We’ve all felt COVID-19 come in and shake things up. Even I, a horridly pale basement-dwelling ogre, have been noticeably less social in person. The pandemic has brought with it many changes, and I’ve wondered to myself, “How are other people who are more normal doing?” And then I said to myself, “That’s an excuse to look at statistics for fun!” So here we are.
We here at the Trojan Times made a survey, and I distributed it the only way a recluse knows: via Discord. More than a week later, I have probably as many results as I’m going to. Which is 21. As such, my data doesn’t mean that much. But this is fun for me, and you’re along for the ride.
The first question on the survey was: “Has COVID-19 affected how and how much you socialize?” 76.2% of my sample answered yes, which leaves 23.8% with no. This is actually a larger amount than I expected, but I don’t know that I can say I’m surprised. As someone from out-of-state, I still talk to all my friends from Wisconsin almost daily, and we’ve been using Discord for years. So I can understand how a someone would not be in too different a position from before. My only major change over the summer was Friday Night Magic stopped running. Coming back to campus for the fall semester has been quite the change from last year, however. As a member of Gaming Club, we had tons of in person events with large groups of people in the past, but we’re having to change everything this year. And I’m certain this applies to all other sorts of groups and organizations on campus, which makes up the supposed 76% who answered yes.

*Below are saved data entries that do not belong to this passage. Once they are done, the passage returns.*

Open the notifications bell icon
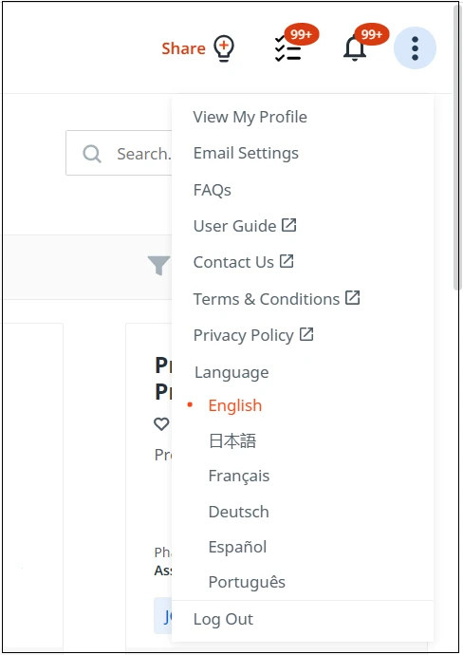Image resolution: width=463 pixels, height=655 pixels. coord(355,48)
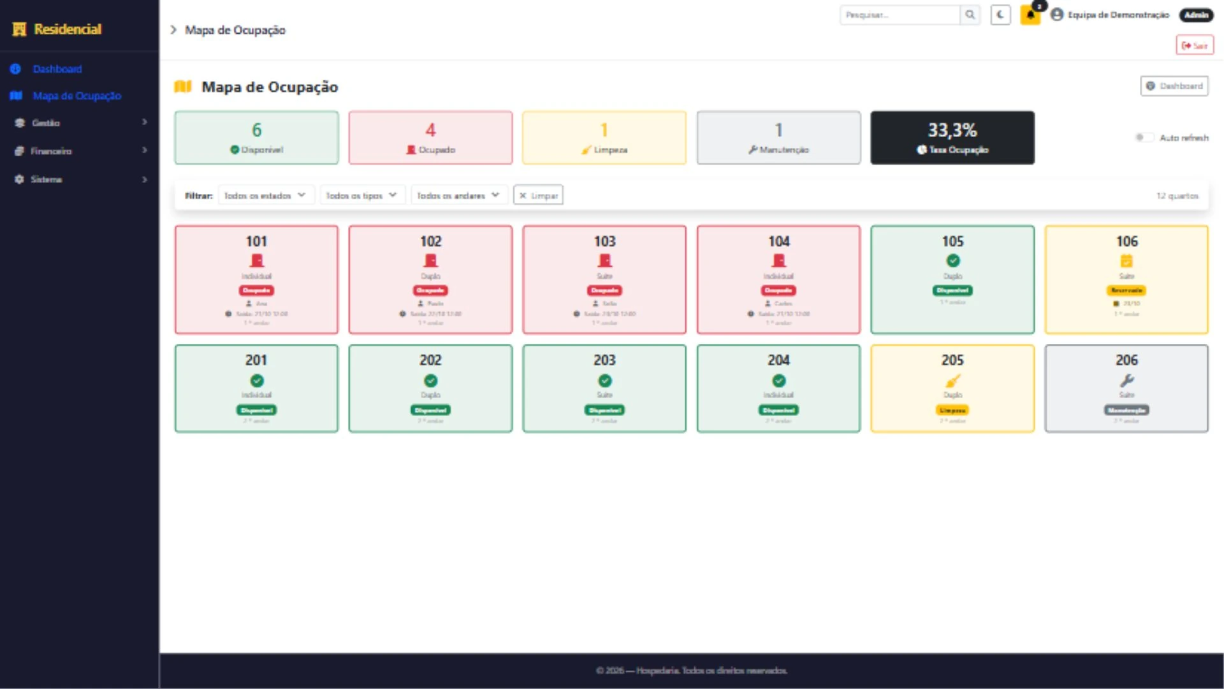The width and height of the screenshot is (1224, 689).
Task: Toggle dark mode moon icon
Action: (x=1000, y=15)
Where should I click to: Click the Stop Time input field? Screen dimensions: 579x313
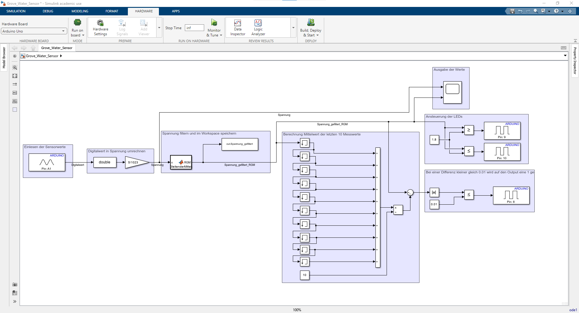(194, 28)
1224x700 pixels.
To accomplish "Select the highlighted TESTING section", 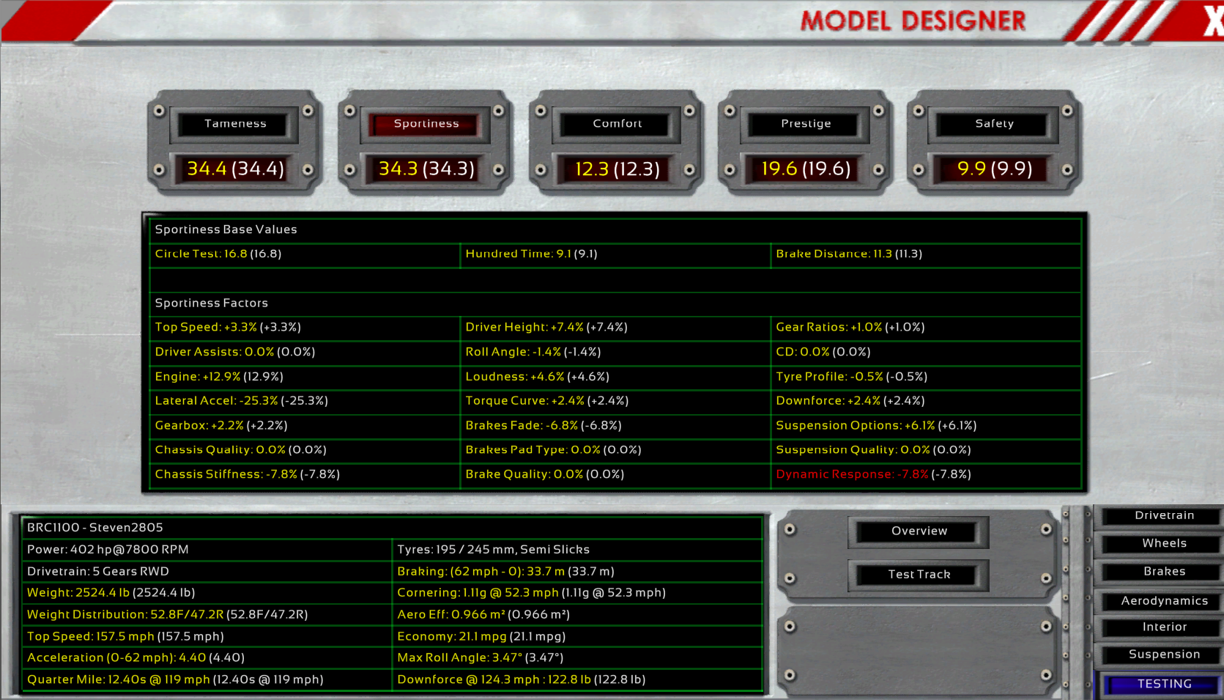I will click(x=1164, y=684).
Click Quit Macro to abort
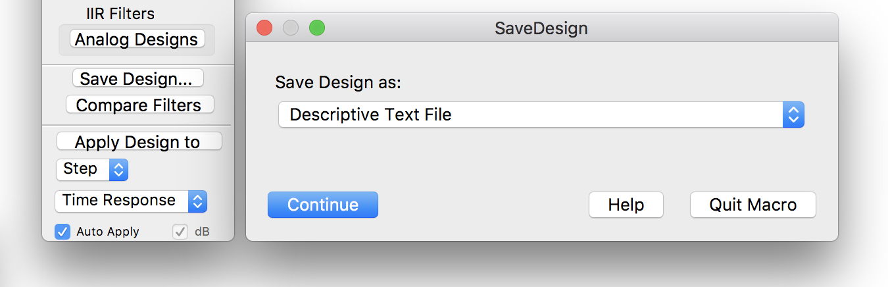Screen dimensions: 888x287 coord(752,205)
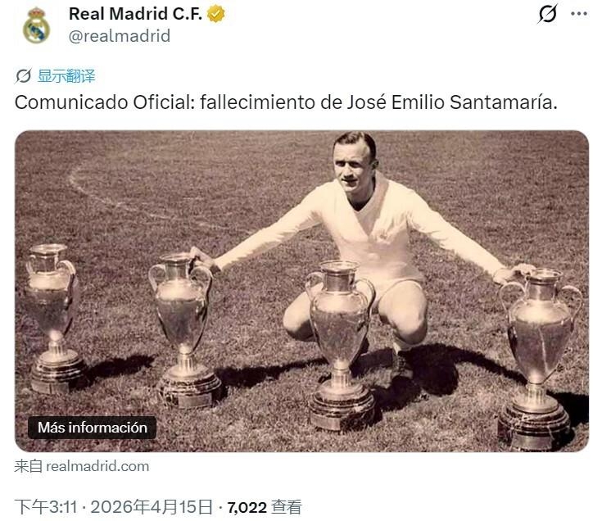Open the 7,022 查看 view count
This screenshot has height=521, width=593.
[x=265, y=507]
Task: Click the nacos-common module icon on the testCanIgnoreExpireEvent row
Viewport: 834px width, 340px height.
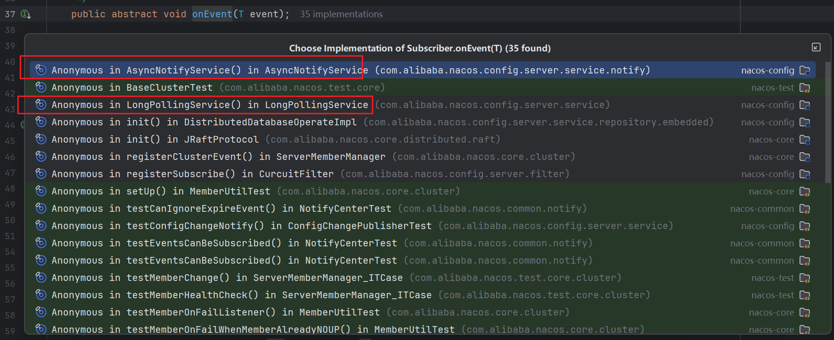Action: tap(805, 209)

My last set of mathematical data (I know, I’m sad too) asked how much more or less social students have been during the pandemic. 66.7% of respondents chose of several varieties of less social. Which is not surprising at all, because large scale in person social events are pretty much cancelled indefinitely, and I imagine even larger small groups might get awkward. Next up are the 28.6% who said they are about as social as they were beforehand. This is again probably the selection of people who are already very present on things like Discord as much or more so than in person social activity. The final 4.8% of respondents (one person) answered more social than before. I don’t know who that was, but if you’re reading this, good for you. You’re making the best of it.
From here on out the questions and responses get much more qualitative. This is still interesting to look at, and I can generalize, but my beloved stats are in the past now. The first of these questions asks how has COVID changed everyone’s social activities. Major trends include transition to online activities, fewer in person club events, smaller in person groups, and wearing masks.
Next, we asked how people have been keeping social, and of course Discord is the most common answer. All sorts of other social media platforms showed up– and Zoom, of course. Not too much interesting here, because the answers are largely what you’d expect. I did notice Slack showed up several times, and I’m not even certain what that is.
The last two questions asked how social distancing, masks, and all of the changes that came along with COVID affected respondents’ social lives and lives in general. Answers did vary. Some were as simple as just realizing that a pandemic can happen and is a prevalent threat. Several answers did just say they’ve been less social since COVID began. The interesting responses largely fell under the overall life and routine question. Some people just added that they wear masks now, and some expressed anxiety with the whole situation. One answer went very in-depth on how specifically they and their roommate have been less social than last year. One person explained how the changes have directly changed their study habits, and approach to classes. Many of us are now taking more online and/or hybrid classes, and for many that’s a big change.
All in all, COVID has affected almost all of us very noticeably. Many people might understandably shy away from the stats and data analysis, but it can get you a good look at things. In this case, don’t take my statistics too much to heart because 21 students is a tiny fraction of the overall student base here. But allowing people to answer these questions and vent let me expand my own viewpoint on the matter, and I hope anyone reading this article has a similar experience.